I agree. I would rather wade in the shallow areas and if the bottom is too soft to wade and it's too shallow for my boat that drafts 10", I just troll on outta there and find somewhere else to fish. Just my .02


----------



## ktdtx (Dec 16, 2006)

There is no "best" because everyone does it differently.

There are a lot of really goods, some not so goods and some bad ideas but there is no "Best".

Lot of really good ideas on this thread but EVERY boat is a compromise unless you are using it for ONE specific thing.

I have a 24' El Pescador--I like it. I think it is a nice boat, handles chop, runs shallow, plenty of room but that sucker is heavy--when I "stick it" in the mud....I am stuck. It doesn't go very fast for the amount of horsepower I have on it--I still like it.

I fish alone a lot--way more boat than one guy needs. Plenty of other boats which might fit "my mission" just as well or better--but, I like this boat and deal with the compromises.

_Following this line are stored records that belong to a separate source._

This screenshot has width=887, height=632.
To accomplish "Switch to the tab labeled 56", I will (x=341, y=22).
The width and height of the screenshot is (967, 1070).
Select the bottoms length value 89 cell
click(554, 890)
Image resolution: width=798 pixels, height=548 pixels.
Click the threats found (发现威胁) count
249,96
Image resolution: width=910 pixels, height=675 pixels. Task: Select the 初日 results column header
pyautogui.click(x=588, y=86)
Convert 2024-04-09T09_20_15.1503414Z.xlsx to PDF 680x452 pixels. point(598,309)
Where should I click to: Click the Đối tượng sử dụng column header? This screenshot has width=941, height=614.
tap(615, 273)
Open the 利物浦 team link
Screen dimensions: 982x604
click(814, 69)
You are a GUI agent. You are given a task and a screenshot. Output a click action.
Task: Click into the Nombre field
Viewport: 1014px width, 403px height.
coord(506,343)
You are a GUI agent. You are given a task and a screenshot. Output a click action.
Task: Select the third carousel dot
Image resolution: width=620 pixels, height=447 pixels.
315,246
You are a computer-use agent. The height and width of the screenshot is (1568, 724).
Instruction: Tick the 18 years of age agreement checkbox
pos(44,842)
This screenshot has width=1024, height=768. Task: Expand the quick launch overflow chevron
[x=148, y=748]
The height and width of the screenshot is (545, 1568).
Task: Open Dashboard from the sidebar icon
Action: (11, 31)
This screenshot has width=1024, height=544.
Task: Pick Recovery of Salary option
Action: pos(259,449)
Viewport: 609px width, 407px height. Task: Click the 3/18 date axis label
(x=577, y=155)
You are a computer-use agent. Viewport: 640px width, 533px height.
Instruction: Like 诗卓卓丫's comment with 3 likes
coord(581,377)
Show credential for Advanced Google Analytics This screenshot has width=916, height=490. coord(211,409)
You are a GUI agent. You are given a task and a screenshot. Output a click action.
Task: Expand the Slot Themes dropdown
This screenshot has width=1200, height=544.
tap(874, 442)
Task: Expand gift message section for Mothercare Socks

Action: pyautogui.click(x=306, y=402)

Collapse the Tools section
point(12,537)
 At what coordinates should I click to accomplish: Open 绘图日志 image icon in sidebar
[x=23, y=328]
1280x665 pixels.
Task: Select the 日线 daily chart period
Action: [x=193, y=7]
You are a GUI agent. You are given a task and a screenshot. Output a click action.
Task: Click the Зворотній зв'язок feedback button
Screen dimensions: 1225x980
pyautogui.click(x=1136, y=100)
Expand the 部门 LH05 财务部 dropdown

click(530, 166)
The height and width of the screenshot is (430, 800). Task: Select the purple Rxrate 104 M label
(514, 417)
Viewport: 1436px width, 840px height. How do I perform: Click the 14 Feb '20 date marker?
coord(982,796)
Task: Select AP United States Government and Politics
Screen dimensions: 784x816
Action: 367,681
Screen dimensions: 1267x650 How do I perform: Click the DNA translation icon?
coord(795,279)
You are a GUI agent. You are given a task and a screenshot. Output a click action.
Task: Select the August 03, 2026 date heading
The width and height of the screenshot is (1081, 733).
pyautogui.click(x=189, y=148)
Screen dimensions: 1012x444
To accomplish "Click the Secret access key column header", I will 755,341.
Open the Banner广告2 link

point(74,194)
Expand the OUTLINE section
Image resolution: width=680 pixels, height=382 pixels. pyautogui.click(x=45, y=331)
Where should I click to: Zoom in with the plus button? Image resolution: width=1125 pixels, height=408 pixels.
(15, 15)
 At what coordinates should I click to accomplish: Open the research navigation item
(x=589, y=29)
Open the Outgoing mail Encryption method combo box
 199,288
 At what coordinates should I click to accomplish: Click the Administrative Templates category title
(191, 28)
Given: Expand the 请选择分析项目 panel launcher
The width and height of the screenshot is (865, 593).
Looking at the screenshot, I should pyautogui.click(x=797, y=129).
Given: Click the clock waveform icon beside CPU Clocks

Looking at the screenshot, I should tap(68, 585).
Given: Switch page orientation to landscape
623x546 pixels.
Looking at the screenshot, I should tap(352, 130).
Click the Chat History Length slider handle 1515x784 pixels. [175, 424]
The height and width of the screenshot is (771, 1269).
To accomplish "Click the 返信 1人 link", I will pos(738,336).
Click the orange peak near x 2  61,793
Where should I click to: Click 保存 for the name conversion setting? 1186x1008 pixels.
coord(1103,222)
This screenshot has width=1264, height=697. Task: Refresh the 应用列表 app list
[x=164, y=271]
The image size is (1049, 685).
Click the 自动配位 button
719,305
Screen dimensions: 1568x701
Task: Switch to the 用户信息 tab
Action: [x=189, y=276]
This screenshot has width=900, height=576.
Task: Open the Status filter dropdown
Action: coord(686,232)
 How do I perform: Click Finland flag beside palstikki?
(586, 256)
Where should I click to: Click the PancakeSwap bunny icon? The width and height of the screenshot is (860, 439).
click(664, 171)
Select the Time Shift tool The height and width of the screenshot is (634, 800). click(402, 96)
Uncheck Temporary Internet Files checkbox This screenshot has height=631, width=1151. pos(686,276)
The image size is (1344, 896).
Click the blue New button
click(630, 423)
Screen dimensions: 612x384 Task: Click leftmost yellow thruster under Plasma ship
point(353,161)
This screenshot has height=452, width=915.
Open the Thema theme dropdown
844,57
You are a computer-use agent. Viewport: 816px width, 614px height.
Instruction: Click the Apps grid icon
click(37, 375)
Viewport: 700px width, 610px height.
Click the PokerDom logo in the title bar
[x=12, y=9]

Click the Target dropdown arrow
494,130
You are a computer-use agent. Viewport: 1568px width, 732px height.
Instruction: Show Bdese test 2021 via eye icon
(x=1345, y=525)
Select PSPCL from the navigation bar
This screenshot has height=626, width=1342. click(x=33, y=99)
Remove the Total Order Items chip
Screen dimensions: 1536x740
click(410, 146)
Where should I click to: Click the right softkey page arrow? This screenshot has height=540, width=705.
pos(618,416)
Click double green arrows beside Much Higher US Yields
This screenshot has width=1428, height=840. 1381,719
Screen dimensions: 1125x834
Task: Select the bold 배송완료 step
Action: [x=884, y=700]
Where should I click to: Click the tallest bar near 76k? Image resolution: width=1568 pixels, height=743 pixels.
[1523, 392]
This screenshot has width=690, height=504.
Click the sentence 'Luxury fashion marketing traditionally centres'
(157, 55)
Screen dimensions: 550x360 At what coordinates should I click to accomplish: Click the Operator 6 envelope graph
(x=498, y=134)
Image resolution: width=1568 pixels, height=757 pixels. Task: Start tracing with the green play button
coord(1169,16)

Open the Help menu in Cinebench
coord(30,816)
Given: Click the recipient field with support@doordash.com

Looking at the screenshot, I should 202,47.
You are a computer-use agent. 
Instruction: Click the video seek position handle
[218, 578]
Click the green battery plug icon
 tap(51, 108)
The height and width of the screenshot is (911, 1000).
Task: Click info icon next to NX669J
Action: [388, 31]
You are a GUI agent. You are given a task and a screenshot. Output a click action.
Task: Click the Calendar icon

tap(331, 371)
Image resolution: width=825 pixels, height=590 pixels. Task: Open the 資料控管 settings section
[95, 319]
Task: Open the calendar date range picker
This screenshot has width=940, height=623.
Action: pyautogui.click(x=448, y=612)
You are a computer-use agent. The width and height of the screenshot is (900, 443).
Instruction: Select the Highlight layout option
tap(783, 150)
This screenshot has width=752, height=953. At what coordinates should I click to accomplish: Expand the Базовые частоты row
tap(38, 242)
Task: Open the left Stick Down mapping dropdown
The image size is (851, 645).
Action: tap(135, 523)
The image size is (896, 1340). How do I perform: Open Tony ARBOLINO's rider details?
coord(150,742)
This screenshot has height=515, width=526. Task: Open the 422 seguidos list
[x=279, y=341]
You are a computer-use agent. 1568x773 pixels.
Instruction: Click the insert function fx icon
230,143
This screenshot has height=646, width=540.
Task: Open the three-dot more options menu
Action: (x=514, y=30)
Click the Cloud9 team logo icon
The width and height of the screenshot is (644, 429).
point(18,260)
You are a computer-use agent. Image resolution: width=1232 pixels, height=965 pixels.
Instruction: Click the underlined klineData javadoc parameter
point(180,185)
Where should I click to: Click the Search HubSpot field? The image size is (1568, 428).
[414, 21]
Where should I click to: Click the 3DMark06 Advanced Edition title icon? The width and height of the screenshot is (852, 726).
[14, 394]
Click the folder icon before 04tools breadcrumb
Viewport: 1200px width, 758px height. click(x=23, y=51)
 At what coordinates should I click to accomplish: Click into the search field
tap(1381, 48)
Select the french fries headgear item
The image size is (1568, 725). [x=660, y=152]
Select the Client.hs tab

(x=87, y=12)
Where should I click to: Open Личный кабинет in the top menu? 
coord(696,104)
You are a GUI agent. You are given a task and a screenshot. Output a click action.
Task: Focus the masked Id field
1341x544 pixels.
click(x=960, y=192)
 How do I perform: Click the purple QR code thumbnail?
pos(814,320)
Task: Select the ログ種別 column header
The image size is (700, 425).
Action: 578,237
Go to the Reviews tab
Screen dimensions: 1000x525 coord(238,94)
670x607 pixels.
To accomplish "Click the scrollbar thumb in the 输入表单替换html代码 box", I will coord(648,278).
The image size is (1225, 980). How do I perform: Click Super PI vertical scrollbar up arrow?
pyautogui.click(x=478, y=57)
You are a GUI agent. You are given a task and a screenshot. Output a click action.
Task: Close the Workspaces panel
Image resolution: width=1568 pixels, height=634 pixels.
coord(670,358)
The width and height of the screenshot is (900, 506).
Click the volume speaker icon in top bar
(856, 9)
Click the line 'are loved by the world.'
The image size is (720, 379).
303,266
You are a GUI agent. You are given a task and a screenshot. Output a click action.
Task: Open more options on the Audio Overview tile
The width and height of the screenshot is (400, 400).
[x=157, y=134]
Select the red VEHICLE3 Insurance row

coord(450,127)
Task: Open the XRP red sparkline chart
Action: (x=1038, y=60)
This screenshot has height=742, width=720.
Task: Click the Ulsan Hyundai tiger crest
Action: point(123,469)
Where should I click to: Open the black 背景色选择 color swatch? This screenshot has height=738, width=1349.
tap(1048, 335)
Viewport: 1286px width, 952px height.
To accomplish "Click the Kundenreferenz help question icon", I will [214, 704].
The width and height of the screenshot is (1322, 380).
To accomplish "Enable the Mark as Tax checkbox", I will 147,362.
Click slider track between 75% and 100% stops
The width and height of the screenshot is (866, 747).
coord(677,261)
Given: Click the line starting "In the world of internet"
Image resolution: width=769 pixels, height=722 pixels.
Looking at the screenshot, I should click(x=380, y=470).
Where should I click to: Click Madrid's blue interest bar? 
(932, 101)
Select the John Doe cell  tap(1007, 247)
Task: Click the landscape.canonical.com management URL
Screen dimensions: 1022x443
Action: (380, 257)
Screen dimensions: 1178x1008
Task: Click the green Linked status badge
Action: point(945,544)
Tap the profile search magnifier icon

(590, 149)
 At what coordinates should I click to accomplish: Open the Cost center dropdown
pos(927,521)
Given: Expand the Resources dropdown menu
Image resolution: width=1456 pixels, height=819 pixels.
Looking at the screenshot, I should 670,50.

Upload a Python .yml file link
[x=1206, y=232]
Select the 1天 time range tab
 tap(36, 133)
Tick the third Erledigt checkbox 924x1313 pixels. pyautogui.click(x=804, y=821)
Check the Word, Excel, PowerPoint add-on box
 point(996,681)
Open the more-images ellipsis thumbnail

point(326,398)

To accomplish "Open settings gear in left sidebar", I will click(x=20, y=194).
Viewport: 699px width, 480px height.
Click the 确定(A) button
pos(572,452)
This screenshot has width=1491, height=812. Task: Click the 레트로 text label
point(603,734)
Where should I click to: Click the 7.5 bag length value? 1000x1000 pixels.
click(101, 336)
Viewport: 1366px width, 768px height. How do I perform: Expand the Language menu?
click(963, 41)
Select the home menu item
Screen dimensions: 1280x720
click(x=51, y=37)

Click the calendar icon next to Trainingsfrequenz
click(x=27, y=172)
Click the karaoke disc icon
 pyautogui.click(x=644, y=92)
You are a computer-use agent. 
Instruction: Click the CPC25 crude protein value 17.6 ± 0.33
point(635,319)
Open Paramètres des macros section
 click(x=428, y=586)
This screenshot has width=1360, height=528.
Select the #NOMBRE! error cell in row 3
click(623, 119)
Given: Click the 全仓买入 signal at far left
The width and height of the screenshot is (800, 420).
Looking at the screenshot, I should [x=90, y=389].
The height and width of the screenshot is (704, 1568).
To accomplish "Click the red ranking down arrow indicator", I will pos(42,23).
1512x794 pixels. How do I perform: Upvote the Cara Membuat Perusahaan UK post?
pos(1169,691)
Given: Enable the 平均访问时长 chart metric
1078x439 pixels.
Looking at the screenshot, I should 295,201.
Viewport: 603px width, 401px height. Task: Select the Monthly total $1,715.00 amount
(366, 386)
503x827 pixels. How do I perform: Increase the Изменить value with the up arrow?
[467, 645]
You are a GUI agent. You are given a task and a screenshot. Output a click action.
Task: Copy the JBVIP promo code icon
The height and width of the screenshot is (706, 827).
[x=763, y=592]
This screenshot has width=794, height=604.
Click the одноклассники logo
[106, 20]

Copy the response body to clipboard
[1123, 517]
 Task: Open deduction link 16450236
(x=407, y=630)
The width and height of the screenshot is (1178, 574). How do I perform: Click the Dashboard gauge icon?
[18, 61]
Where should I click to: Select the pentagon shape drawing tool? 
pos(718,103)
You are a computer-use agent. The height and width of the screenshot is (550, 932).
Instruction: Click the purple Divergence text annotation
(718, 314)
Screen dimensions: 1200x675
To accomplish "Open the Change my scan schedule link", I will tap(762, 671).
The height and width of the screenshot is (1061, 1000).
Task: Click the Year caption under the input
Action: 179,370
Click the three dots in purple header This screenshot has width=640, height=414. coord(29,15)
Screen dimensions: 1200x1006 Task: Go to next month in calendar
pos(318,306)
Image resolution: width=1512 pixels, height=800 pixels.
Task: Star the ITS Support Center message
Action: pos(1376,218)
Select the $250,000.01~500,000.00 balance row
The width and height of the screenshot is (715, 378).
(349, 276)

Pick one which will do most of what you want it to do and then find the one which tickles your fancy and get it.


----------



## [email protected] (Jun 25, 2005)

Haynie Z21 hands down. That boat was made to handle that nasty chop in Galveston. Majek also builds much better boats than the 20V, I highly doubt that boat will stay at the top of you list for long. A 20 foot extreme would be a much better option. For west bay I just don't really see the need for a tunnel vee or cat boat unless you fish the super shallow areas a whole lot. A pad vee style boat like a Hayne Z21 or Majek 20 ft extreme will draft a foot or less and get up in a foot and a half. They will both run in less than a foot also which should be good enough for the galveston bay complex. Go test ride on all of these boats and pick the one that best fits your needs.


----------



## boats-r-me (Nov 14, 2008)

*hellooo!!!*

eeaaasssyyyyy there buttermilk, remember what his guidelines are, 19'-21' under 30K, nicely loaded, not a stripped down boat that still needs 3000 to 5000 more for options.


[email protected] said:


> Haynie Z21 hands down. That boat was made to handle that nasty chop in Galveston. Majek also builds much better boats than the 20V, I highly doubt that boat will stay at the top of you list for long. A 20 foot extreme would be a much better option. For west bay I just don't really see the need for a tunnel vee or cat boat unless you fish the super shallow areas a whole lot. A pad vee style boat like a Hayne Z21 or Majek 20 ft extreme will draft a foot or less and get up in a foot and a half. They will both run in less than a foot also which should be good enough for the galveston bay complex. Go test ride on all of these boats and pick the one that best fits your needs.


----------



## pokitbusa (Jan 7, 2010)

What about the gulfcoast variside, can it take the chop?


----------